### WHAT IS REQUIRED
Beginning with the line that contains "Task: Enable the Package Bulk checkbox", output each line below exactly through the last one, both included, and nothing else.

### Extracted data entries
·····

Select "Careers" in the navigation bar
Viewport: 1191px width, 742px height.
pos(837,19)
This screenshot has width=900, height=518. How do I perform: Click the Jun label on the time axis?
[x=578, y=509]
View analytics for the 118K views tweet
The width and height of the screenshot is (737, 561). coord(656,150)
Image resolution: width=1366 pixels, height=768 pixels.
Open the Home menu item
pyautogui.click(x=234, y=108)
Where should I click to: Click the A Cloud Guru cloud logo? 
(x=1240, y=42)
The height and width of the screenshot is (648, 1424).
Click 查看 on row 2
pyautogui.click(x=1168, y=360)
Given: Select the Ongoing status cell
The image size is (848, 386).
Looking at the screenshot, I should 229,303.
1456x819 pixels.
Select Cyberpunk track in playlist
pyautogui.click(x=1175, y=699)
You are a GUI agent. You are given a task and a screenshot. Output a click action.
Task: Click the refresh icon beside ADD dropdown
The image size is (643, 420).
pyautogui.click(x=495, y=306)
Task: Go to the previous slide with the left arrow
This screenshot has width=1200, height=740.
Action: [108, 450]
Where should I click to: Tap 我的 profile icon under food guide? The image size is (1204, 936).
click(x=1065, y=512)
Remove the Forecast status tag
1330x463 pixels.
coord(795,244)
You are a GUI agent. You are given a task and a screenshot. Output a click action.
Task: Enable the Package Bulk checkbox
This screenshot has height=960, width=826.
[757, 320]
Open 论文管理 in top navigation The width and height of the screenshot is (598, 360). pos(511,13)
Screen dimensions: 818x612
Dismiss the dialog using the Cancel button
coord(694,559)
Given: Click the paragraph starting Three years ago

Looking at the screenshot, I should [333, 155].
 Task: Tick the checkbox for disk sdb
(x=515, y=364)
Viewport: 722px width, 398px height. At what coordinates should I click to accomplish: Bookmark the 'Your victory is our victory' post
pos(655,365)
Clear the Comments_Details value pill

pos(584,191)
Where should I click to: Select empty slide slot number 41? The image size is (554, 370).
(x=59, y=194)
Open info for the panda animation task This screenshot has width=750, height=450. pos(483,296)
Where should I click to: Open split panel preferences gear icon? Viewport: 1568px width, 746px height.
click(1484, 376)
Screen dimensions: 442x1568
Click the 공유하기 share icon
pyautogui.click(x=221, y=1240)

·····

### ANSWER TO THIS PROBLEM
Task: Enable the Package Bulk checkbox
This screenshot has height=960, width=826.
[757, 320]
Open 论文管理 in top navigation The width and height of the screenshot is (598, 360). pos(511,13)
Screen dimensions: 818x612
Dismiss the dialog using the Cancel button
coord(694,559)
Given: Click the paragraph starting Three years ago

Looking at the screenshot, I should [333, 155].
 Task: Tick the checkbox for disk sdb
(x=515, y=364)
Viewport: 722px width, 398px height. At what coordinates should I click to accomplish: Bookmark the 'Your victory is our victory' post
pos(655,365)
Clear the Comments_Details value pill

pos(584,191)
Where should I click to: Select empty slide slot number 41? The image size is (554, 370).
(x=59, y=194)
Open info for the panda animation task This screenshot has width=750, height=450. pos(483,296)
Where should I click to: Open split panel preferences gear icon? Viewport: 1568px width, 746px height.
click(1484, 376)
Screen dimensions: 442x1568
Click the 공유하기 share icon
pyautogui.click(x=221, y=1240)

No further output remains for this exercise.